(PAGE EXCERPT):
╭──
Despite advanced medical technologies, heart disease and cancer are still the leading cause of death in humans. Interestingly, mitochondria are dysregulated in these diseases. This is because mitochondria are unique cellular organelles that not only produce energy on demand but also emerge as an essential organelle that regulates various functions such as calcium homeostasis, cellular signaling, apoptosis, nucleotide and metabolic levels, and steroid and heme biosynthesis. Therefore, the primary focus of out laboratory is to understand how mitochondria contribute to the pathology of these diseases. One aspect of this is we study the mechanisms of mitochondrial protein quality (MPQC), currently focusing on mitochondrial Lon protease (LonP1), the major mitochondrial ATP-dependent protease, to develop novel therapeutic tools and strategies targeting heart disease and cancer.
╰──
(MATERIAL SHOWN):
╭──
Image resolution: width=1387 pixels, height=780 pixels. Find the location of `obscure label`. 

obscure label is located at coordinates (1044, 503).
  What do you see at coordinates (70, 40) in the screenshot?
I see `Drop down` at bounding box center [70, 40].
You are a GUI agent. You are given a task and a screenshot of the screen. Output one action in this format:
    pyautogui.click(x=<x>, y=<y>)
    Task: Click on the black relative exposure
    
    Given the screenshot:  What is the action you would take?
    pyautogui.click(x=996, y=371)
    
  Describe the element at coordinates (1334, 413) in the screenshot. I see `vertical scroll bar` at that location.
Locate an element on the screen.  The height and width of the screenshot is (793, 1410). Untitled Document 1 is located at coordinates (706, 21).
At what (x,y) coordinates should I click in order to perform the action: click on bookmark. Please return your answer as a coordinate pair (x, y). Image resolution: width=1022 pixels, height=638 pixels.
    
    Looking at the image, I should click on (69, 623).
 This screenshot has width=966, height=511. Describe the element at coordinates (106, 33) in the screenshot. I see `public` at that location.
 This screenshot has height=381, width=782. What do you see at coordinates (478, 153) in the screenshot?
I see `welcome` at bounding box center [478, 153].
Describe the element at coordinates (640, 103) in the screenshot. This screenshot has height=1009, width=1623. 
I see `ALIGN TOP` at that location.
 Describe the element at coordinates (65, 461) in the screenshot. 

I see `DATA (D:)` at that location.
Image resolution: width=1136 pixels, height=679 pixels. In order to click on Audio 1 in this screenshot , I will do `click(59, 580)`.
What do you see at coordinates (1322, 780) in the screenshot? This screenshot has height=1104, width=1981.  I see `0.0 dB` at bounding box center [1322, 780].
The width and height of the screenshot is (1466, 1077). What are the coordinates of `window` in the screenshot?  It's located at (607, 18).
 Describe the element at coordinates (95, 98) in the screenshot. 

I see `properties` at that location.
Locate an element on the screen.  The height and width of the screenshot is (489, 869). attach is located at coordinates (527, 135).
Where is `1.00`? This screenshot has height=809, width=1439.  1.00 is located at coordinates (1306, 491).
╰──
(PROBLEM SET):
(a) In the laboratory description, which protease is named as the major mitochondrial ATP-dependent protease?
(b) Transcribe the laboratory description exactly, everything from "Despite advanced medical" down to "disease and cancer.".

(RESULTS OF THE TASKS):
(a) Mitochondrial Lon protease (LonP1).

(b)
Despite advanced medical technologies, heart disease and cancer are still the leading cause of death in humans. Interestingly, mitochondria are dysregulated in these diseases. This is because mitochondria are unique cellular organelles that not only produce energy on demand but also emerge as an essential organelle that regulates various functions such as calcium homeostasis, cellular signaling, apoptosis, nucleotide and metabolic levels, and steroid and heme biosynthesis. Therefore, the primary focus of out laboratory is to understand how mitochondria contribute to the pathology of these diseases. One aspect of this is we study the mechanisms of mitochondrial protein quality (MPQC), currently focusing on mitochondrial Lon protease (LonP1), the major mitochondrial ATP-dependent protease, to develop novel therapeutic tools and strategies targeting heart disease and cancer.